When Clark went to confide in another friend, her friend said that she’d had a similar experience with Bearman, too, Clark said. “She was so afraid to tell me,” Clark said.
The same thing happened when Clark confided in another friend, whom Clark said told a similar story and said she had heard stories from other women. Clark said she resolved to quit her job, told Bearman she wasn’t coming to work the next day, and sent a resignation letter two days later.
Without Clark, Bearman attempted to proceed with the Interchange session this fall, holding an introductory day and enrolling students. While some members of the leadership team pitched in, Clark reached out to many of them and explained why she had quit. As a result, many of them refused to help Bearman.
More women started coming forward to Clark, and eventually, more than a dozen women told her some kind of disturbing story about Bearman. Clark and other members of the incoming leadership team started collecting written accounts from the women, closely guarding the details, and then held two meetings to review the stories and discuss them.
On Sept. 24, the leadership team called a meeting to confront Bearman. According to three people who were present at the meeting, Bearman cried throughout. Many of the people there were clear that Interchange could not continue, because it had no accountability mechanisms for Bearman. But not everyone was convinced. Some people had not had a chance to read the women’s stories, creating some confusion, while others seemed to try to minimize the seriousness of the allegations, arguing that Bearman, as a leader, was being held to a higher standard than others in the community would be.
Despite the pressure to step down, by the end of the meeting, Bearman had come up with a plan to turn Interchange over to a small group from the incoming leadership team.
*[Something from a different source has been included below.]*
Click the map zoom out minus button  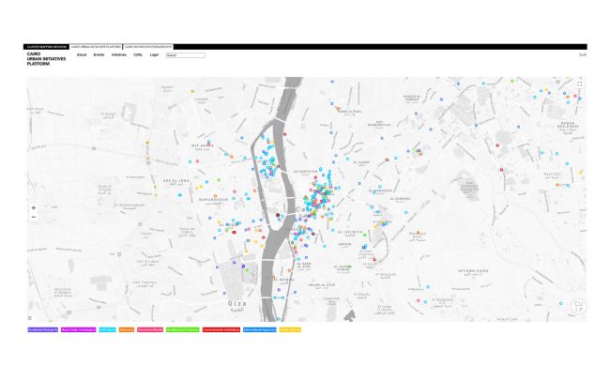pyautogui.click(x=34, y=217)
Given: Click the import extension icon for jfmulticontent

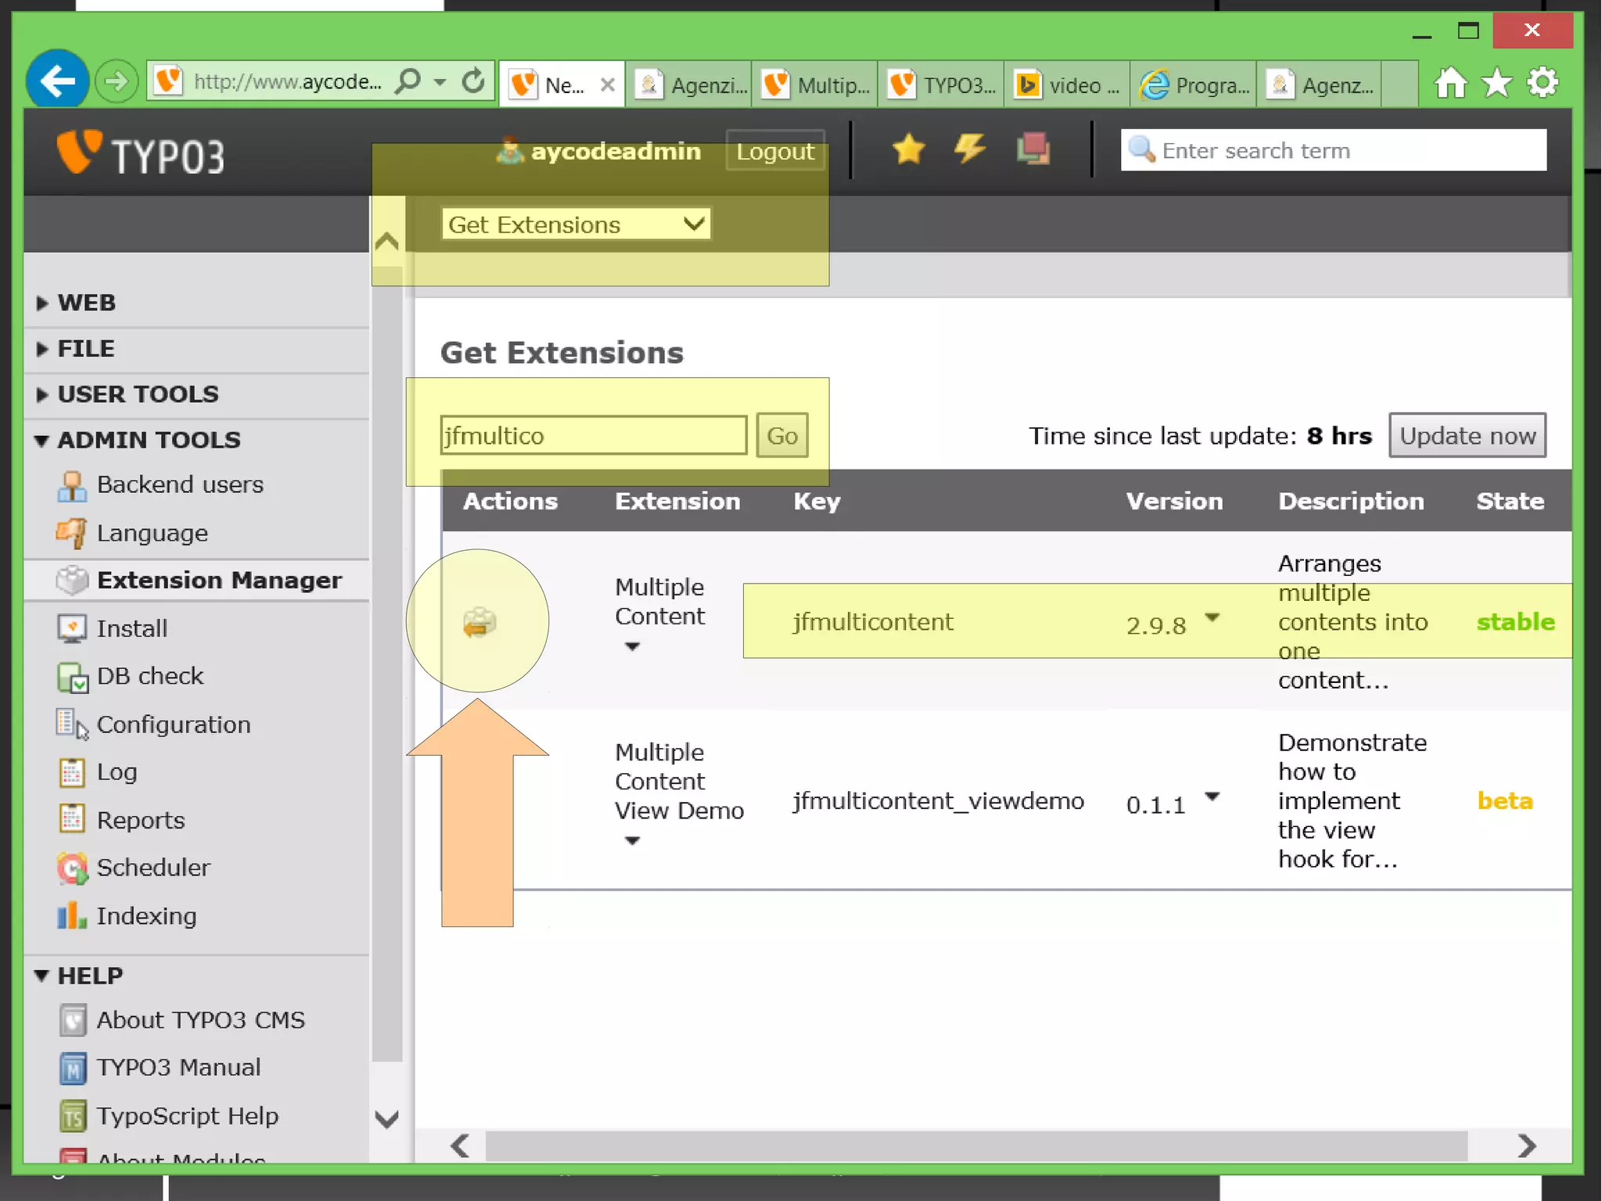Looking at the screenshot, I should (x=479, y=623).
The details of the transition were never worked out, however, and three days later, Bearman posted his announcement that Interchange would shutter.click to enlarge
But even after announcing the school was closing, Bearman seemed to imply it could all be temporary. “All of this is why I am taking a hiatus from teaching,” he wrote. “While maintaining a boundary with students and graduates of my programs going forward is a straightforward way to make sure I don’t cause future harm, it’s not enough. The extent of my unconsciousness, and the degree to which I’ve been defending it, makes it inappropriate to continue teaching at the moment. Until I get enough help to become more conscious, I’m not fit to lead.”
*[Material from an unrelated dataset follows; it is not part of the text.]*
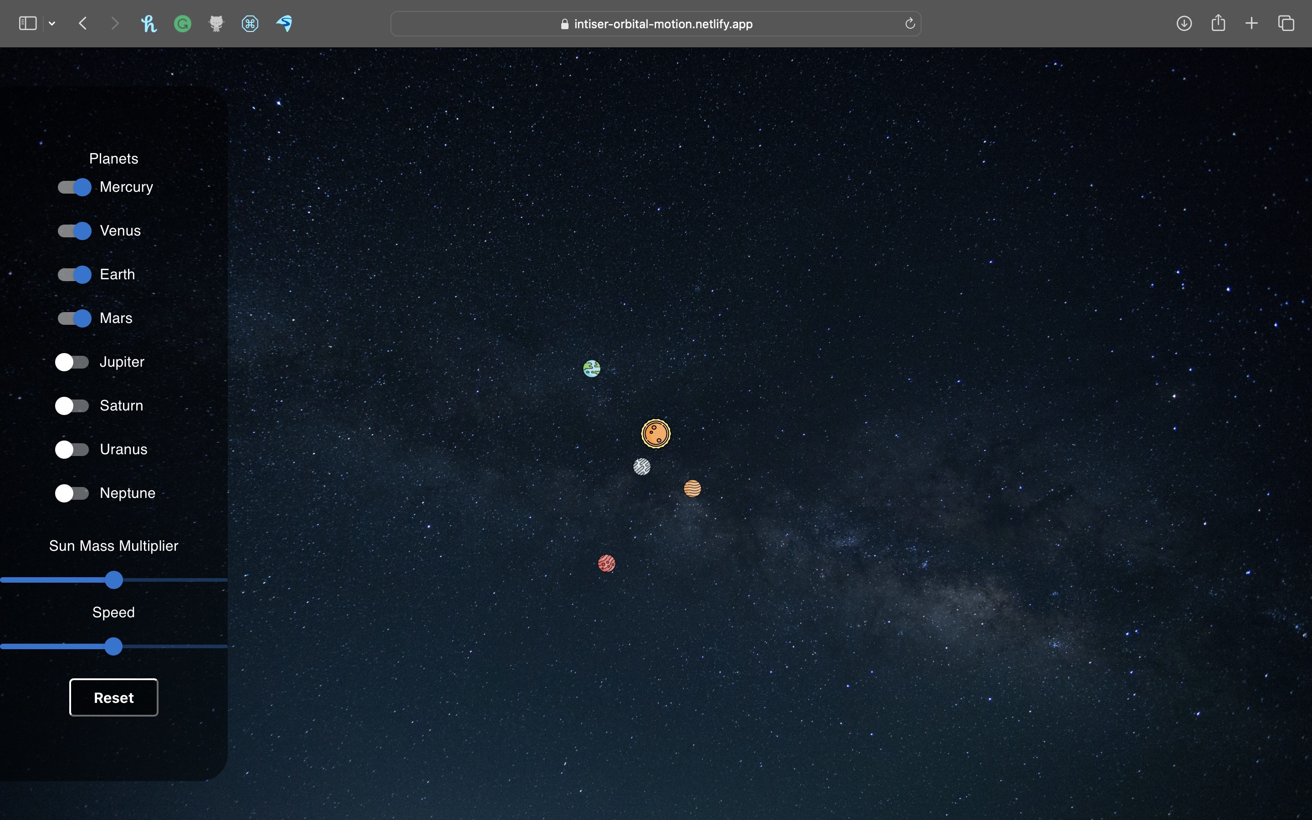Click the Sun Mass Multiplier slider handle
Screen dimensions: 1312x820
click(x=114, y=580)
The women accusing Bearman of sexual assault told the Express that they found his post deeply unsatisfying. One woman described Bearman’s apology as “image saving” and scoffed at the implication that he didn’t realize that what he’d done was rape. Bearman presented himself as an expert in consent but tried to plead ignorance of all the boundaries he had violated, she said. The congratulatory nature of many of the comments, praising Bearman for his courage, were just as painful to her. “It was horrifying. I was so mad,” she said.
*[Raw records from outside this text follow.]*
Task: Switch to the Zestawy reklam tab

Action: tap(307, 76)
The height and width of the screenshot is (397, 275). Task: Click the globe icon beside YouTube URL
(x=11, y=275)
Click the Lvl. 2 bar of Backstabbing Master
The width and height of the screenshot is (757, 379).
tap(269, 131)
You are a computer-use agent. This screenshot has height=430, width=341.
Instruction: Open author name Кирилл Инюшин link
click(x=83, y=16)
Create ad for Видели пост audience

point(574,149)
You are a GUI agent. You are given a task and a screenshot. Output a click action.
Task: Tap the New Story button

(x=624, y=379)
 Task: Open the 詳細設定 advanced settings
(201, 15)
“When I read it, I sat there and I just bawled my eyes out,” another woman said. “First of all, I didn’t know it was coming; it just shocked the hell out of me. He did say some things in it that were helpful that I needed to hear, and that’s what I took in first, and then I was like, ‘But wait a second, there’s a whole lot missing here, and you’re getting praised left and right for this, and you’re not admitting what you admitted to privately.'”
Bearman never responded to any of the hundreds of comments on his Facebook post. And in the weeks after announcing Interchange had closed, his public profile vanished. Whether it was his intention to try to return to teaching is unclear, but the lawsuit and criminal investigation will likely make that extremely difficult for some time. “I am determined never to harm anyone in such ways again,” Bearman wrote. “I am also determined to uproot whatever made it possible to cause such harm in the first place.”